On a contour-enhanced funnel plot, contours of statistical significance are overlaid on the funnel plot. Adding contours of statistical significance facilitates the assessment of whether the areas where studies exist are areas of statistical significance and whether the areas where studies are potentially missing correspond to areas of low statistical significance. Generally, if studies appear to be missing in areas of low statistical significance, then it is very possible that the asymmetry is due to publication bias. Conversely, if the areas where studies are perceived to be missing are areas of high statistical significance, then publication bias is not the cause of funnel asymmetry.¹⁹ In our meta-analysis, the funnel plot indicated no publication bias.

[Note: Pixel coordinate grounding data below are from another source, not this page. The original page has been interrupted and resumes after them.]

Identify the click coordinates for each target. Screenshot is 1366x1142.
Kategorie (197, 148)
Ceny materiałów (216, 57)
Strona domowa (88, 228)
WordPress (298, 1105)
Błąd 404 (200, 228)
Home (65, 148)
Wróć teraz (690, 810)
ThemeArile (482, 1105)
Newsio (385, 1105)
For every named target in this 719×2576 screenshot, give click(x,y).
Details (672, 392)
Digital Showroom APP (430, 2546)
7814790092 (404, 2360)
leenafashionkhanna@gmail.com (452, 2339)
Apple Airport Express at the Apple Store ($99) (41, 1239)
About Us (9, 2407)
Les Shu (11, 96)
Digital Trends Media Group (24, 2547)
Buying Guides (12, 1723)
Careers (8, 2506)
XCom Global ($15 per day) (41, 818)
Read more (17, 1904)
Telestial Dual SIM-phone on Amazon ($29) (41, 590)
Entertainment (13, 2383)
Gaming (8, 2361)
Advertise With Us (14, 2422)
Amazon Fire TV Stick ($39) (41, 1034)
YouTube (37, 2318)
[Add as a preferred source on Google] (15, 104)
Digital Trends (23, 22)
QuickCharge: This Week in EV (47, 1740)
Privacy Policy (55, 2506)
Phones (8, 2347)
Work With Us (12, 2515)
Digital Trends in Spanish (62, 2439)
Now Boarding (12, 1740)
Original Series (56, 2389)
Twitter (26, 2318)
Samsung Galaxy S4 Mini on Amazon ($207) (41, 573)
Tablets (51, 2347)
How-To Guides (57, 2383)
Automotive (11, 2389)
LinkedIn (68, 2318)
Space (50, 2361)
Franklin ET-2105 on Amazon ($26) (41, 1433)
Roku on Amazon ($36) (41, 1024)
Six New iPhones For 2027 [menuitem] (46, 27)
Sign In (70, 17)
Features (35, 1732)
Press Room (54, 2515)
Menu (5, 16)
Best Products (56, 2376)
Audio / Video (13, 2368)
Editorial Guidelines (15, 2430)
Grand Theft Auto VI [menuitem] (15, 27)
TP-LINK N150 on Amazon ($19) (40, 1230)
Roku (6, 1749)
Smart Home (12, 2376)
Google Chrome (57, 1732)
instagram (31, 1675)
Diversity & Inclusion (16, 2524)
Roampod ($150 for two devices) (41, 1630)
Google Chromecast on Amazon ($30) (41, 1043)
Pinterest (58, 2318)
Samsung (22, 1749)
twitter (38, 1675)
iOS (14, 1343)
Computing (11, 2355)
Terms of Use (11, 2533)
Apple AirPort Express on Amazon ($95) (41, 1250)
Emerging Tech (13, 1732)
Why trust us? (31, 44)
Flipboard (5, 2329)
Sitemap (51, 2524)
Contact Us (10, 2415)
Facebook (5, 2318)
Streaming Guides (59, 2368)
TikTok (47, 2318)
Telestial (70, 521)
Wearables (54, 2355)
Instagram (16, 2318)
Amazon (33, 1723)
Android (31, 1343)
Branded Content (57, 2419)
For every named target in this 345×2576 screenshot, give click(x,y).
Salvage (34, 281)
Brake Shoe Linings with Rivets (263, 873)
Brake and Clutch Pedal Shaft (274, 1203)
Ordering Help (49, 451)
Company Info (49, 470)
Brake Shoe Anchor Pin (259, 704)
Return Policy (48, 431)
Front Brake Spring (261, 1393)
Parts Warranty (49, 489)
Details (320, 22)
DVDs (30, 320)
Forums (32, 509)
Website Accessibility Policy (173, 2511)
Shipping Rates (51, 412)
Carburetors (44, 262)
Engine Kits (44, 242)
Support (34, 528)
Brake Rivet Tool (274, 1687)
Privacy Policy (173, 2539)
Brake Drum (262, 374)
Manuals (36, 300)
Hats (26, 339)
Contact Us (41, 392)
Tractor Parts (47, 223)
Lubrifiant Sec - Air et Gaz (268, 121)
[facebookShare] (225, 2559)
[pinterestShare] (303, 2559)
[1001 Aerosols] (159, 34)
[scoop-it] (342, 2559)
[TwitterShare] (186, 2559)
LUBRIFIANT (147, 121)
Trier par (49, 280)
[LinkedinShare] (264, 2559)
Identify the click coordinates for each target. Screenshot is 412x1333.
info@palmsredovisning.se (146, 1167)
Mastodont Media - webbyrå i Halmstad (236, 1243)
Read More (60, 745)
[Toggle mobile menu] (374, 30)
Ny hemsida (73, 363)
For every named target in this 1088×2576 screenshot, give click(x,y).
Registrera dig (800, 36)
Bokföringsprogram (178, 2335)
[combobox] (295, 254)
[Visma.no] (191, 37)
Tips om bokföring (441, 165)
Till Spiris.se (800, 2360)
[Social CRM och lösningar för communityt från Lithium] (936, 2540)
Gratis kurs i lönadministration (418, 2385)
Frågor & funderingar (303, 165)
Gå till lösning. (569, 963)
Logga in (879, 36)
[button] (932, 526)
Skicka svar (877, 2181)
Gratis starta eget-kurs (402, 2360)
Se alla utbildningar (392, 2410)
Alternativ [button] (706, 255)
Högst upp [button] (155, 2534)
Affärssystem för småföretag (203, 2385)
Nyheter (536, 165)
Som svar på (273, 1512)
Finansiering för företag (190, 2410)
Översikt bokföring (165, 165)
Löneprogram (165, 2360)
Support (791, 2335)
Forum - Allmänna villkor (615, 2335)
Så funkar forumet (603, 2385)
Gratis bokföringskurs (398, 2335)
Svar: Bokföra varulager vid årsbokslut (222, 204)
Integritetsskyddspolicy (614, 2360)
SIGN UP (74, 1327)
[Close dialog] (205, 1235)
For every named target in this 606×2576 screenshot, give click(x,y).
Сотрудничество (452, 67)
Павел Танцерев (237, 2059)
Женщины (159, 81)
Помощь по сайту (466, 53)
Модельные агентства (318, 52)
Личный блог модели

The results of our study should be interpreted with caution because the meta-analysis is at a study level, thus limiting variables at patient levels might not be worked out. So, we could not confirm if there are any additional potential risk factors correlated to developments of neurotoxicities.

Conclusion

Our analysis supported that the PD-1 inhibitor nivolumab did not cause increased or decreased risks of fatigue, headache, dysgeusia, vertigo and anxiety or malaise and was associated with decreased risks of paresthesia and peripheral neuropathy as compared with controls. These outcomes indicated that in terms of nervous system side effects, nivolumab is safe.

Acknowledgments

We would like to thank our colleagues at the Department of Neurosurgery, Peking Union Medical College Hospital, Chinese Academy of Medical Sciences and Peking Union Medical College. This study was supported by Peking Union Medical College Youth Research Funds (2016) (Project No 3332016010; Grant recipient: Xiangyi Kong) and Peking Union Medical College Graduate Student Innovation Fund (2015) (Project No 2015-1002-02-09; Grant recipient: Xiangyi Kong). The funders had no role in study design, data collection and analysis, decision to publish or preparation of the manuscript.

Disclosure

The authors report no conflicts of interest in this work.